Nothing in the records may be altered, so transcribe them exactly.

● ● ●

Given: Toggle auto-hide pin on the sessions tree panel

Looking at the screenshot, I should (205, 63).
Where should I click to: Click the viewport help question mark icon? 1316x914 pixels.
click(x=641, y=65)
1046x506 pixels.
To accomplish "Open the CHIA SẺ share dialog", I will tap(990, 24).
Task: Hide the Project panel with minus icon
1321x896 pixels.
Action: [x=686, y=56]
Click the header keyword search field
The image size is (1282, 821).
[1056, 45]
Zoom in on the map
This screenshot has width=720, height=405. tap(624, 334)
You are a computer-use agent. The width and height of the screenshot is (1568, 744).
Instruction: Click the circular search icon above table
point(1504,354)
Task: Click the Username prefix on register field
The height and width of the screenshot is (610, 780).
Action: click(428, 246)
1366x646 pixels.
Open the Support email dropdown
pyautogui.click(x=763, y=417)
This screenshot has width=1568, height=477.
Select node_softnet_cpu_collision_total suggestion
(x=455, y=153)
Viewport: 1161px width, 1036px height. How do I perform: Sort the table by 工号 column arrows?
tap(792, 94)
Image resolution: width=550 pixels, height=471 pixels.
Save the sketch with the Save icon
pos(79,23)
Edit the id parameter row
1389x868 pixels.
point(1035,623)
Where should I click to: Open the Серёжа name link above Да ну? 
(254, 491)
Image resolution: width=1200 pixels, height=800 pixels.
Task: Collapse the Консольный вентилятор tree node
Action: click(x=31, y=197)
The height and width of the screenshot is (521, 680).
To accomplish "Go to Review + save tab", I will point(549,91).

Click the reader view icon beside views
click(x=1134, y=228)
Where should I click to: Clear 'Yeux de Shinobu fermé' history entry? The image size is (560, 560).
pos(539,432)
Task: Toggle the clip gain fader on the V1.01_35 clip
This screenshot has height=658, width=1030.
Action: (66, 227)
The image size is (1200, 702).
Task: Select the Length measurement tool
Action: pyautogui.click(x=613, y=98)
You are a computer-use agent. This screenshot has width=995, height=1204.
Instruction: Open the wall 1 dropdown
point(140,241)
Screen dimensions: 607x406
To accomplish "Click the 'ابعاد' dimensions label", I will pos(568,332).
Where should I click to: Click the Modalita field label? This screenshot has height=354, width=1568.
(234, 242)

● ● ●

-- EXPECTED ANSWER --
Given: Toggle auto-hide pin on the sessions tree panel

Looking at the screenshot, I should (205, 63).
Where should I click to: Click the viewport help question mark icon? 1316x914 pixels.
click(x=641, y=65)
1046x506 pixels.
To accomplish "Open the CHIA SẺ share dialog", I will tap(990, 24).
Task: Hide the Project panel with minus icon
1321x896 pixels.
Action: [x=686, y=56]
Click the header keyword search field
The image size is (1282, 821).
[1056, 45]
Zoom in on the map
This screenshot has width=720, height=405. tap(624, 334)
You are a computer-use agent. The width and height of the screenshot is (1568, 744).
Instruction: Click the circular search icon above table
point(1504,354)
Task: Click the Username prefix on register field
The height and width of the screenshot is (610, 780).
Action: click(428, 246)
1366x646 pixels.
Open the Support email dropdown
pyautogui.click(x=763, y=417)
This screenshot has width=1568, height=477.
Select node_softnet_cpu_collision_total suggestion
(x=455, y=153)
Viewport: 1161px width, 1036px height. How do I perform: Sort the table by 工号 column arrows?
tap(792, 94)
Image resolution: width=550 pixels, height=471 pixels.
Save the sketch with the Save icon
pos(79,23)
Edit the id parameter row
1389x868 pixels.
point(1035,623)
Where should I click to: Open the Серёжа name link above Да ну? 
(254, 491)
Image resolution: width=1200 pixels, height=800 pixels.
Task: Collapse the Консольный вентилятор tree node
Action: click(x=31, y=197)
The height and width of the screenshot is (521, 680).
To accomplish "Go to Review + save tab", I will point(549,91).

Click the reader view icon beside views
click(x=1134, y=228)
Where should I click to: Clear 'Yeux de Shinobu fermé' history entry? The image size is (560, 560).
pos(539,432)
Task: Toggle the clip gain fader on the V1.01_35 clip
This screenshot has height=658, width=1030.
Action: (66, 227)
The image size is (1200, 702).
Task: Select the Length measurement tool
Action: pyautogui.click(x=613, y=98)
You are a computer-use agent. This screenshot has width=995, height=1204.
Instruction: Open the wall 1 dropdown
point(140,241)
Screen dimensions: 607x406
To accomplish "Click the 'ابعاد' dimensions label", I will pos(568,332).
Where should I click to: Click the Modalita field label? This screenshot has height=354, width=1568.
(234, 242)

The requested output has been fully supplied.